Naturally he’d been tongue-tied, after he and Giussi came in off the apartment balcony. The performer was the one who’d come up with the alibi. A boys’ night out, Giussi had called it — tonight, in fact. A flimsy line of talk, considering that Risto had spent plenty of time with both Giussi and Eftah that same week. The gallery was taking part in the Expo, the events were city-wide, and both men had pitched in with the arrangements. Still, if the white girl knew bullshit when she heard it, this time it drew out a different sort of smile. While Giussi and Risto set up their appointment, Paola had actually put in a suggestion. Her murmur was like a woodwind flourish, and the husband had no trouble imagining that, if she knew what he was really up to, she would approve. She would understand he had good reason for ending up in a bad fix.
A three-way fix: not only did Risto have the drop behind him and the knives in front, but also he felt soft spots in the roof. Would it give way if they grappled again? At least now, beyond the two bad guys, he spotted a second bouncer.
A buffalo-headed lug, this man settled in alongside the door without a door. He kept his distance (three strides? five?), but he was watching the face-off at the rail. If La Fenestrella had any objection to corpses littering the dance floor, this man was the first indication, and after a long moment Risto remembered him. He remembered the t-shirt, much too tight, decorated in butterflies and flowers in lavender and lime. The guy appeared to have mixed up his clothes with those of a preschool daughter. Still he’d been the gatekeeper for the entire penthouse floor, the Buffalo at the top of the stairs. One pocket of his shorts had bulged with Euros, singles, fives, tens. When Giussi had approached, however, this doorman had merely touched his change-making hand to the Ethiopian’s narrow buttock.

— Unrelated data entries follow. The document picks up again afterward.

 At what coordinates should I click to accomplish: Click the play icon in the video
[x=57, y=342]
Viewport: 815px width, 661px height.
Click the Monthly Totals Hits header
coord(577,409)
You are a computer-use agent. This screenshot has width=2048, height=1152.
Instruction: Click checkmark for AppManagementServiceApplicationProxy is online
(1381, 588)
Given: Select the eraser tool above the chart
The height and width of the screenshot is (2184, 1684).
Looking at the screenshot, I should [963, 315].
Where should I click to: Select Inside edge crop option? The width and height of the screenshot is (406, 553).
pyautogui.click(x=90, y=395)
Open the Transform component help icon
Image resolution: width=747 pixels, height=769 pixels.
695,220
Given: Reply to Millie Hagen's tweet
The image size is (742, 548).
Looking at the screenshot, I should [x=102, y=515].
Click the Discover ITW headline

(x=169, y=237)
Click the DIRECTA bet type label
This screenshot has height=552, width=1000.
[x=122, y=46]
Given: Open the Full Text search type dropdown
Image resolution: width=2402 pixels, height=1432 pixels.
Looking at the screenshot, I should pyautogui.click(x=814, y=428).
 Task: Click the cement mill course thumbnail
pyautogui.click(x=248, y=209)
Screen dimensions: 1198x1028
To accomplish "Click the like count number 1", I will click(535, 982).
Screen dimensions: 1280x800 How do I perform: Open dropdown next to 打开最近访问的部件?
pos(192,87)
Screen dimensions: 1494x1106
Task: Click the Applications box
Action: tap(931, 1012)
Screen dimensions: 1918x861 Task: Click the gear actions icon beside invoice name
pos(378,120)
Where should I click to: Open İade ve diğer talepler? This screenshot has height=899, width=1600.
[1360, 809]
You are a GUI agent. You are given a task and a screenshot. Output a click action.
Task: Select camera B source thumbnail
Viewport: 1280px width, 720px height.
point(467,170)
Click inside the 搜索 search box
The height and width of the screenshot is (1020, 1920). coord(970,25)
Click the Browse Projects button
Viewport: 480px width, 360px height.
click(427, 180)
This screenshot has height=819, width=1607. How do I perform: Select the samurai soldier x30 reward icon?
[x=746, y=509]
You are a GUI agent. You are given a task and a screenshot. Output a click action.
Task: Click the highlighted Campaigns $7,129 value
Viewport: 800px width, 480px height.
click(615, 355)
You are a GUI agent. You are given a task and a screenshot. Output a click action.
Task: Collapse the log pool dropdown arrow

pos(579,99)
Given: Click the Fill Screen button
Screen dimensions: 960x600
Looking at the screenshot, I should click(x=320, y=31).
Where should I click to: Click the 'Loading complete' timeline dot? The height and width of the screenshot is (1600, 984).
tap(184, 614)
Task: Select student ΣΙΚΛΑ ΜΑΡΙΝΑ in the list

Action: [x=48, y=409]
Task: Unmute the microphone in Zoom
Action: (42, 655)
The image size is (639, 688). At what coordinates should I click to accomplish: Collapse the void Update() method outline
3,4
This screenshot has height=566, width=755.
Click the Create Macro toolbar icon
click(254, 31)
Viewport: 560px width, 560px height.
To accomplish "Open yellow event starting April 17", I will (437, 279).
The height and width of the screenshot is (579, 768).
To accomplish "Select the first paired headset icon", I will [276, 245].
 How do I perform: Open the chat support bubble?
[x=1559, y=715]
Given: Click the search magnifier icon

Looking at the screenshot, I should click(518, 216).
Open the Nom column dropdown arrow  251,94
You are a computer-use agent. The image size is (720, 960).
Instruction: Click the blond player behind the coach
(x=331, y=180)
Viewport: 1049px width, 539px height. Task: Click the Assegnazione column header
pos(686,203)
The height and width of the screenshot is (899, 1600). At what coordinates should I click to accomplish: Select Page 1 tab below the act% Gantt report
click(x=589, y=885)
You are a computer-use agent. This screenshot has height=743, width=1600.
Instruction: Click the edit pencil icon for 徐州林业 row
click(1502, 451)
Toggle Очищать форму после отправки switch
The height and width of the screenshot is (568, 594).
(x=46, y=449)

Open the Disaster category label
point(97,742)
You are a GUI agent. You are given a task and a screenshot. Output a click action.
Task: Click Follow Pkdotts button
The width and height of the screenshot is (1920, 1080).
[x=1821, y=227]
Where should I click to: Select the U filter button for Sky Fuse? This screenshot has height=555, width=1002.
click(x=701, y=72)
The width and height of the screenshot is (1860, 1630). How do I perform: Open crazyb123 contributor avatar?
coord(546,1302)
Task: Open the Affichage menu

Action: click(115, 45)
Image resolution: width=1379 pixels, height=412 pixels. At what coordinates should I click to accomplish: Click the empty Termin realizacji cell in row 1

He’d hissed, warmly: Jewws-see.
The gallery owner had watched from a couple steps below, just the place if you wanted to see your friend get fondled. Just the place to take your own measure, in an echoing stairwell full of illegals. Transplantation to the North was built from scratch, a business of instinct and imagination; the hallowed virtues, the sweat of your brow, mattered less than quick thinking and dreaming without letup. Risto had worked up a sweat, sure. He’d worked his goalie’s hands, the kind of grip that came in handy when he was hoisting and sighting, hanging and fitting. But only in the art crowd would he be considered large. His build suggested the broken stub of a brick-brown aqueduct, glimpsed out a train window on the way to Rome. And his look too had profited from constructive dreaming. He’d made himself over as a fireplug designed by Sister Mary Corita. With his head shaved, his earring gold, and his shirt gaudy, he helped create a buzz. No suit and tie for Gallery Wind & Confusion!
Risto’s appearance also owed something to the larger model beside him — the last man standing, out of his original family. The younger "cousin" had spent nearly fifteen years in Naples, and in all that time he’d never seen Eftah go a day without shaving his head. The Black Lord wore an earring too, prompting nervous jokes about Somali pirates. Yet in a dodgy moment, the man’s greatest contribution might be his playfulness. Eftah was a light-fingered arm-breaker. Confronted with rough business in an abandoned building, he thought of West Side Story. Or maybe the west side of Africa, the way he’d decked himself out, in a dazzling wraparound from Senegal. The top’s single lapel left a yawning V that showed off his pecs, scrawled with curls, the more impressive against the melon-green and -crimson slashes of the shirt’s design. The getup was almost as childish as the Buffalo’s.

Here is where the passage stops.